Il y eut un souffle puis un feu vacillant,
Il y eut un cri noir puis une nuit sans étoiles,
Il y eut un pouvoir puis des cœurs que l’on voile,
Et l’injustice revint vieille de mille ans.

Dans cette tempête l’homme impuissant se tait,
Se laissant bercer, las, dans les flots mensongers.
Et la flamme fragile au milieu des dangers,
Disparaît sans un bruit dans les âmes fouettées.

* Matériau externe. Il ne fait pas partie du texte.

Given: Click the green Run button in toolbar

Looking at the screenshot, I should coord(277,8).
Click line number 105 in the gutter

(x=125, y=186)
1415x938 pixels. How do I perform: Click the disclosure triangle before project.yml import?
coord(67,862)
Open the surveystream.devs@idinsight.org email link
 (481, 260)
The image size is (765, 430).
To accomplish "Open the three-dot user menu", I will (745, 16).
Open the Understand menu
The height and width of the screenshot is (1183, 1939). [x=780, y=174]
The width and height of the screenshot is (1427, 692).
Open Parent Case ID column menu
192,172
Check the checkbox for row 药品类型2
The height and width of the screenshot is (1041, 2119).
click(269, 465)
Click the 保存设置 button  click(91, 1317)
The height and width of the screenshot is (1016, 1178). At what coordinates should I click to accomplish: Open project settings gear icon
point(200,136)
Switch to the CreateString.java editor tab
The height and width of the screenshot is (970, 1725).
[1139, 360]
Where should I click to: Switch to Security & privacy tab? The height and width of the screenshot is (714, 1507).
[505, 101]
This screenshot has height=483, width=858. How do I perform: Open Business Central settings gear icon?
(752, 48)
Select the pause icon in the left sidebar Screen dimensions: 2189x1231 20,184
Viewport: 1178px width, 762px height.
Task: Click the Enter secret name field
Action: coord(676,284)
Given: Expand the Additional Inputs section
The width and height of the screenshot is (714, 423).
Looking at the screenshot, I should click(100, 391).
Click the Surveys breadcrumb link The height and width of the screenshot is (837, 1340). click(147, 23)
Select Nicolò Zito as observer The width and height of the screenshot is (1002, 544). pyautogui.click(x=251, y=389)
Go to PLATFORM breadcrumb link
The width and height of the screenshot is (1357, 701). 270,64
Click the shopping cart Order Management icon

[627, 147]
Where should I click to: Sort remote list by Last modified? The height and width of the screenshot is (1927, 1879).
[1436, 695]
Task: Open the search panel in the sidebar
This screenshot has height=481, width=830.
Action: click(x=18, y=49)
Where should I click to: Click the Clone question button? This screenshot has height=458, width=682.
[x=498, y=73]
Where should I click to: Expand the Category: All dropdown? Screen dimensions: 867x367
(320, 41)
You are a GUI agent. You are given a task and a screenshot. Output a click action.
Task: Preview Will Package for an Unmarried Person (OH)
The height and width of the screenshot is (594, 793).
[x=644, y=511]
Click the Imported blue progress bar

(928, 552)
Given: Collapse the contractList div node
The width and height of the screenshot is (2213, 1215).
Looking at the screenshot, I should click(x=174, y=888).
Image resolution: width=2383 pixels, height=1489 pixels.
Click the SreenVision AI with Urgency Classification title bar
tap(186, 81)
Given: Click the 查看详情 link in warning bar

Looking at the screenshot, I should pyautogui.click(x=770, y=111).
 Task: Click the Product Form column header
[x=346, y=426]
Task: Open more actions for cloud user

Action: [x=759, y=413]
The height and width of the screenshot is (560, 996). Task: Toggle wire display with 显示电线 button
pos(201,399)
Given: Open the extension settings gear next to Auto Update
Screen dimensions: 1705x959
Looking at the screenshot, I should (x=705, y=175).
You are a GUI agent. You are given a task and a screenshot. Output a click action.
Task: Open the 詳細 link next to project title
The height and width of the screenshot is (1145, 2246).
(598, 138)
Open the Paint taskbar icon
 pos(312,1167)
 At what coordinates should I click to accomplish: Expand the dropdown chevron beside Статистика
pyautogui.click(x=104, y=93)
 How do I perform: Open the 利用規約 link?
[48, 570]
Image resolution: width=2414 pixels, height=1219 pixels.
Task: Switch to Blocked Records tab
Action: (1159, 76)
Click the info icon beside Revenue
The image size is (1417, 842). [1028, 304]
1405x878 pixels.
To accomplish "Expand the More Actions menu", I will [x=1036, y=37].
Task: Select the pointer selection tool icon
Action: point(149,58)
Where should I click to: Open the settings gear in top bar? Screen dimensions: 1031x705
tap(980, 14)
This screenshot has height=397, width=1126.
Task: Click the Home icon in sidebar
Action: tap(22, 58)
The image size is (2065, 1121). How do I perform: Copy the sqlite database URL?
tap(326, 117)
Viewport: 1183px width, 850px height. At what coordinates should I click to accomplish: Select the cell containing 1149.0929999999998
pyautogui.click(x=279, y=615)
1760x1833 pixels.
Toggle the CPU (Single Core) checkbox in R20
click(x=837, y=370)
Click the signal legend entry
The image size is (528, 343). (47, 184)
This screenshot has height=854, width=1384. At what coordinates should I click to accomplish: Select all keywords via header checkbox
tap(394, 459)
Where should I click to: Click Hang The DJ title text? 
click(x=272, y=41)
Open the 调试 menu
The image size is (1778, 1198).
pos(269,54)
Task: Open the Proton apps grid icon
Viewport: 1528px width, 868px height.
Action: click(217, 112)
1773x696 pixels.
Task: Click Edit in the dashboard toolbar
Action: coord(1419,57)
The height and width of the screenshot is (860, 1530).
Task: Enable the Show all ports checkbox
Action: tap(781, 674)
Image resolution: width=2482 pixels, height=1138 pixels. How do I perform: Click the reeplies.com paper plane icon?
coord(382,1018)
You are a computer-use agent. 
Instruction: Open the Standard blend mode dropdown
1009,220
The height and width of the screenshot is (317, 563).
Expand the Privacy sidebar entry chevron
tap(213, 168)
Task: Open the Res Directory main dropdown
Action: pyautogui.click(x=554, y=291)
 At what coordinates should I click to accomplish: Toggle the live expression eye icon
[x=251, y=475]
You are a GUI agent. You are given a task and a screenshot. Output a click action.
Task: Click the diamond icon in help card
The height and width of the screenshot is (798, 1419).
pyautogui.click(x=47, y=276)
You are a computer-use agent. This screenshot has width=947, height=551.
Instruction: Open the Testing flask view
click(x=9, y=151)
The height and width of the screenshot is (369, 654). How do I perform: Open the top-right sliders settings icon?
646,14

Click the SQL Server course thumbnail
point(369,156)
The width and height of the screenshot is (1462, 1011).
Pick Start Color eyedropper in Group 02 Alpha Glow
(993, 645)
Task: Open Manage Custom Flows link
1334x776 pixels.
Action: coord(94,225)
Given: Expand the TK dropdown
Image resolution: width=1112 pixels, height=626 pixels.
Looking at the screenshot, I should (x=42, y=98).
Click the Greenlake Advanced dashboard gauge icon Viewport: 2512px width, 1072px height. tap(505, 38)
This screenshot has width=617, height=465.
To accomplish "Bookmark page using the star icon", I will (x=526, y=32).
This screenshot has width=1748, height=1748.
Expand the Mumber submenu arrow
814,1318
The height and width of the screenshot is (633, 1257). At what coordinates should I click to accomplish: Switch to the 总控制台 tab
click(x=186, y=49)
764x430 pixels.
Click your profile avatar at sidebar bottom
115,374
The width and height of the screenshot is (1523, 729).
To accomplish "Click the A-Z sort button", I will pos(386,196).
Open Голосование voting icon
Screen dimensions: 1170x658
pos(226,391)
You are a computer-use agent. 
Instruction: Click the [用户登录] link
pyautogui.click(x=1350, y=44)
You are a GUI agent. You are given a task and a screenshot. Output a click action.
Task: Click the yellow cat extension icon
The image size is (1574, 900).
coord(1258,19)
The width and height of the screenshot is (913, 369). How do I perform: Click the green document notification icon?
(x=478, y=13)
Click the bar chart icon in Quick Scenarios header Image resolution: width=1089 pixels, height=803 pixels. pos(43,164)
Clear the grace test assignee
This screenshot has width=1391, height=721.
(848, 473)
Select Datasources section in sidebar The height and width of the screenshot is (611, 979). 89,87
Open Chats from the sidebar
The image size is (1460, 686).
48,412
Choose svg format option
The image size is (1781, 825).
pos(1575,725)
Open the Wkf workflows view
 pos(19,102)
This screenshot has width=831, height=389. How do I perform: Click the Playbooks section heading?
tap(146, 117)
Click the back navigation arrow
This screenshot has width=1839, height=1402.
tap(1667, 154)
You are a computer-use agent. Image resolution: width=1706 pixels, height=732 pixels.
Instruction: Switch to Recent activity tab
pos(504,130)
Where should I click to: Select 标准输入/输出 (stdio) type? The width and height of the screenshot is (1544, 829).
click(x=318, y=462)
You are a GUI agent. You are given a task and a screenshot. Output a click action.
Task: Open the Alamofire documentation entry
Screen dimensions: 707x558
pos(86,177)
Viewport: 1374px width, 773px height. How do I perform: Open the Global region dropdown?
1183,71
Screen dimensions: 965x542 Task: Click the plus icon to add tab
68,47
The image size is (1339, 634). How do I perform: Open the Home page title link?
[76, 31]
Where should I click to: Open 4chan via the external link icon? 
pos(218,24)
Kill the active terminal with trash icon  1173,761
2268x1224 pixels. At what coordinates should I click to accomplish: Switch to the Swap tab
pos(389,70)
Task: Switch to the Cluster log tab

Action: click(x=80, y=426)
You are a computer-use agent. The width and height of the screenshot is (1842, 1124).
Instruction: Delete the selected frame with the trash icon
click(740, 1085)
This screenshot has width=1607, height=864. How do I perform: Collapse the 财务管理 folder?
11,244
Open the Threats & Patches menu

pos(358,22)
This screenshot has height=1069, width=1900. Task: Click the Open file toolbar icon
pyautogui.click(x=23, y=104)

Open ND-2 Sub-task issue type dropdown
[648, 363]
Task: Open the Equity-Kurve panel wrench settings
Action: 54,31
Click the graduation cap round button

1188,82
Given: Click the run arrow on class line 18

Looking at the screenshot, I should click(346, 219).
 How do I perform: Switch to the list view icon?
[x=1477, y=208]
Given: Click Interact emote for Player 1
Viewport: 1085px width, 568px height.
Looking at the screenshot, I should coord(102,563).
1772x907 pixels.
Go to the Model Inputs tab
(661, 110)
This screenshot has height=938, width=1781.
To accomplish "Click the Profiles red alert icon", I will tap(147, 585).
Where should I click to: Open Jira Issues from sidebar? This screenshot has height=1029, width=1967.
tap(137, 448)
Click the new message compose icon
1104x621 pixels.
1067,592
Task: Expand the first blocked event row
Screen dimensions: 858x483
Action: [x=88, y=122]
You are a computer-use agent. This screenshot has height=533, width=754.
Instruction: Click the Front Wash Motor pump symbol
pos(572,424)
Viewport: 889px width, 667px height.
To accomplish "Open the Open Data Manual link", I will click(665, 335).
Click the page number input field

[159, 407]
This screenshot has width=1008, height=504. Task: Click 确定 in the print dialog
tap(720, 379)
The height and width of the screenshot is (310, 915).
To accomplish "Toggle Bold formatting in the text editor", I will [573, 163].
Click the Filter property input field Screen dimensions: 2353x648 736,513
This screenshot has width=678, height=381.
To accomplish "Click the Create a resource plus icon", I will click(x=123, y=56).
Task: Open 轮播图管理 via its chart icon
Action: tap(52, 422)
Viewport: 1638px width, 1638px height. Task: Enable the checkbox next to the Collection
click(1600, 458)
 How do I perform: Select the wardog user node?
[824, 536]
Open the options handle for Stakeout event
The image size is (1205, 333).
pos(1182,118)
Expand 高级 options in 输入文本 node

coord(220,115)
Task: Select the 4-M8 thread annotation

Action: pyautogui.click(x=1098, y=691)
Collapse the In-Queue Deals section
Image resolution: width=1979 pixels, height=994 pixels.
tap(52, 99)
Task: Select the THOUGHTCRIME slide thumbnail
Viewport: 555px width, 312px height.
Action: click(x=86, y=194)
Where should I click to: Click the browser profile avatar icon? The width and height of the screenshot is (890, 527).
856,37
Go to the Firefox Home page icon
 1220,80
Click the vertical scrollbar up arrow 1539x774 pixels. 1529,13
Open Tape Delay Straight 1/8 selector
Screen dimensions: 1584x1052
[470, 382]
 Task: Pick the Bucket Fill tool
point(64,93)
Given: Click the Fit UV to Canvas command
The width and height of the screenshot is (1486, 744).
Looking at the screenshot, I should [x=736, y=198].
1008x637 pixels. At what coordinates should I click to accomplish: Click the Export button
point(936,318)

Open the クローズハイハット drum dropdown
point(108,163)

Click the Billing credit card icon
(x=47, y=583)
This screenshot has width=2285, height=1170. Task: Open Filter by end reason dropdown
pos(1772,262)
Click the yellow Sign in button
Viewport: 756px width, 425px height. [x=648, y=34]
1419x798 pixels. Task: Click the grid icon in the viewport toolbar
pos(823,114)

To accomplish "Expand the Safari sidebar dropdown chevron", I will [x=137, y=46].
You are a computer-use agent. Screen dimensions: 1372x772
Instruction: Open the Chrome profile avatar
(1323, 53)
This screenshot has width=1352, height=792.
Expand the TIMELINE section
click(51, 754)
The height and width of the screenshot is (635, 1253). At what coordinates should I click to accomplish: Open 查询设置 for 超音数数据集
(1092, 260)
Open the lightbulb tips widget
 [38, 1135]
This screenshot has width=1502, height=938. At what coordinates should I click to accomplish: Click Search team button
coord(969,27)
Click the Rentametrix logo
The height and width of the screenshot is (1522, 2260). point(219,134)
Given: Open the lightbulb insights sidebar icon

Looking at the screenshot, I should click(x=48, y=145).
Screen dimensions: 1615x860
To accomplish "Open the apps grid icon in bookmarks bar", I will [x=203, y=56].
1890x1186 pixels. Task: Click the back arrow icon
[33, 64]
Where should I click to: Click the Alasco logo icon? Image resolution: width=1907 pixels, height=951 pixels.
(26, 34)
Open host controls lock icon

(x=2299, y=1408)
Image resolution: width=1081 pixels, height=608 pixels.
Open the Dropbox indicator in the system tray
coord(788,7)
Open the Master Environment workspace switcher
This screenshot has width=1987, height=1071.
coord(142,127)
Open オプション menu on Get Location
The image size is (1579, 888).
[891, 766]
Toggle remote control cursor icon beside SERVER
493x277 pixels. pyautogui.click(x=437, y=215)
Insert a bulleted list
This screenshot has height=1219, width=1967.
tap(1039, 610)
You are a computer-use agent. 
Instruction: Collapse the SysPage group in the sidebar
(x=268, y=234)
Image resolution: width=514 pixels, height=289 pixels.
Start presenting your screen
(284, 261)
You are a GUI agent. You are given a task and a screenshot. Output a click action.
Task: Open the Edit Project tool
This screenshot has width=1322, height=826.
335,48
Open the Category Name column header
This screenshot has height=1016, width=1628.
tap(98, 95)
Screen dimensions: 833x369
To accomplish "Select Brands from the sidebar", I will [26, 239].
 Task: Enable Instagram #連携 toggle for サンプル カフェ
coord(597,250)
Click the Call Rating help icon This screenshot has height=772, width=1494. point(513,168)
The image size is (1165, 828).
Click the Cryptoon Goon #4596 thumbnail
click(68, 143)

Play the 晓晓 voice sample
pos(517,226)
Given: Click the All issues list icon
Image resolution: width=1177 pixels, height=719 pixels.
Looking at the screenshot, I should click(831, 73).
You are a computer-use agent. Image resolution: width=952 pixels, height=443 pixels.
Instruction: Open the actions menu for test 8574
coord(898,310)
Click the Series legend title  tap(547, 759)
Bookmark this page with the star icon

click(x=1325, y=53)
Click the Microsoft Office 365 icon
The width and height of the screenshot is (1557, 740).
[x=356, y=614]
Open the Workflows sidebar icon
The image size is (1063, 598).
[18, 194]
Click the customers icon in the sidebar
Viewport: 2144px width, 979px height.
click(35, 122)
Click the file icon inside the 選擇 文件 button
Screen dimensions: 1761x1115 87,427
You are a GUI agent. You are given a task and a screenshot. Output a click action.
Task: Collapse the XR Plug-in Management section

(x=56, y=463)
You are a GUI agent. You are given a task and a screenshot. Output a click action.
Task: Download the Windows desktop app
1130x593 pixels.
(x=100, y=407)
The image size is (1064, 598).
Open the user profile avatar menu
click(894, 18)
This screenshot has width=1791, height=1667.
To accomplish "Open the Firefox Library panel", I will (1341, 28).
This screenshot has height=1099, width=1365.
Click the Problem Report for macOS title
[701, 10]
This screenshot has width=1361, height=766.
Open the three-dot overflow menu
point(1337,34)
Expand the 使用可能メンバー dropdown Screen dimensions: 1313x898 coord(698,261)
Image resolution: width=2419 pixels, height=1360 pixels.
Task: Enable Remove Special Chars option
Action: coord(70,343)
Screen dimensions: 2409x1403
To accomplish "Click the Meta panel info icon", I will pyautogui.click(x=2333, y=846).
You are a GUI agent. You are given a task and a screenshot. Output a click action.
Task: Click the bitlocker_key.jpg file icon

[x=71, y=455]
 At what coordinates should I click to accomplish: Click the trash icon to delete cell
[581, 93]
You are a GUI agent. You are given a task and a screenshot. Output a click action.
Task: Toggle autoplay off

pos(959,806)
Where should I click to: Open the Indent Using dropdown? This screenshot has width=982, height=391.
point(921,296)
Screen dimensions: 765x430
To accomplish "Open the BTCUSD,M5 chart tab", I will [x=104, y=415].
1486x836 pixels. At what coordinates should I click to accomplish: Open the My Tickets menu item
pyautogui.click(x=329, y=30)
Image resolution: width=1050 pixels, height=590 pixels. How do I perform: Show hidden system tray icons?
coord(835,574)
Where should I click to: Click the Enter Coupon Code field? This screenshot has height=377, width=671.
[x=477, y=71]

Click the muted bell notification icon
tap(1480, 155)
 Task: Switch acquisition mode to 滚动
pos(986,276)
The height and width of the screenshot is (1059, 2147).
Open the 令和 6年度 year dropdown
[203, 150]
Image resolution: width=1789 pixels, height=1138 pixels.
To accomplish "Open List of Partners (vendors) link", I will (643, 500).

Combien de temps encor serons nous ignorés ?
Combien faut-il de braises pour être brasier ?
Que fait la justice pour les corps suppliciés ?
Et toi, où t’endors-tu, Vérité adorée ?

C’est alors qu’il survient, debout, raide et sublime,
Le regard vers les cieux, cherchant l’ultime braise,
Ce Prométhée nouveau du haut de sa falaise
Devient humble veilleur, éclairant les abîmes.

Et c’est ainsi, France, que tes villes renaissent
Derrière le guide qui jamais ne s’enfuit,
Et c’est ainsi, Monde, que ta haine s’enfouit
Grâce au veilleur d’amour qui jamais ne délaisse.

Un fleuve lumineux s’est remis à couler,
Et sur ses rives d’or les hommes se relèvent,
Veilleurs, Veilleuses, un grand vent vient et se lève,
Il porte avec lui le parfum des révoltés.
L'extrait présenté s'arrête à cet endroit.